Бенито Альбино рос несчастливым ребенком. Внешне он очень походил на мать. Мальчик знал, кто его отец, но говорить об этом не разрешалось. После смерти дяди Бенито Альбино был передан под опеку больничного администратора Джулио Бернарди, к которому очень привязался, и получил его фамилию. В дальнейшем попечительство над его судьбой легло на плечи младшего брата Муссолини Арнальдо. Юноша получил среднее образование, а затем продолжил его в специализированном радиотелеграфном училище в городе Специя. Там он полюбил какую-то девушку, обручился с ней, а затем совершил путешествие в Китай. Его дальнейшая жизнь окутана тайной. Родственники со стороны Дальсер утверждали, что его так же, как и мать, запихнули в психиатрическую лечебницу, признали сумасшедшим и даже уморили. Однако документально это никак не подтверждается. Более правдоподобной представляется иная версия, согласно которой Бенито Альбино в годы войны служил на флоте, доблестно сражался и погиб в ходе военной операции в 1942 году.

* * *

Власть действовала на Муссолини опьяняюще. Но формализованной власти этому человеку было недостаточно. Он оказался изощренным и умным диктатором. Дуче хорошо понимал, что одним лишь насилием нельзя создать прочный фундамент своего господства, что требовалось нечто большее — согласие людей с существующей системой, отказ от попыток противодействия ей. Методы, которыми Муссолини пользовался для достижения этой цели, сочетали элементы прямого насилия с попытками капиллярного, всеохватывающего проникновения фашистских постулатов и структур в ткань гражданского общества, в души и помыслы людей. «Фашизм стремится переделать не только формы человеческой жизни, — писал Муссолини, — но ее содержание, человека, характеры, веру. Для этого необходимы дисциплина и власть, безраздельная власть над умами».

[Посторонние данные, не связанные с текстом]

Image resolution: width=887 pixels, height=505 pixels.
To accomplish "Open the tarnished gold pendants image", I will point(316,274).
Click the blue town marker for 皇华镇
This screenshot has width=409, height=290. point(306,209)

А фашизму действительно удалось оболванить огромные массы людей. Многим тогда казалось, что режим укрепился надолго, что он расширил национальные горизонты, добился реальных успехов и обеспечил себе поддержку большинства. Все дети и подростки поголовно зачислялись в фашистские организации («Балилла», «Дикторская молодежь») и воспитывались в милитаристском духе; рабочие, крестьяне и служащие втягивались в орбиту влияния режима через профсоюзы, корпорации и «Дополаворо» — массовые ассоциации, занимавшиеся органйзацией досуга, спортивных и культурных мероприятий. Интеллигенция присягала на верность фашизму или замыкалась в конформизме, антифашисты выслеживались тайной полицией и карались Особым трибуналом. За годы диктатуры этот репрессивный орган осудил более 4600 антифашистов, в том числе свыше 4000 коммунистов и сочувствующих. 10 тысяч человек были без суда сосланы на острова. Жизнь ссыльных, имевших возможность свободно передвигаться по красивым островам, переписываться с родными, зарабатывать на питание, вовсе не была «сладкой и гуманной», как говорил Муссолини, ибо изоляция есть изоляция. Но она тем не менее не походила на тот земной ад, который олицетворяли сталинские и гитлеровские концлагеря. А вот в чем дуче действительно мог конкурировать с любым из тиранов XX века (разумеется, помимо количества соблазненных женщин), так это в нагнетании собственного культа.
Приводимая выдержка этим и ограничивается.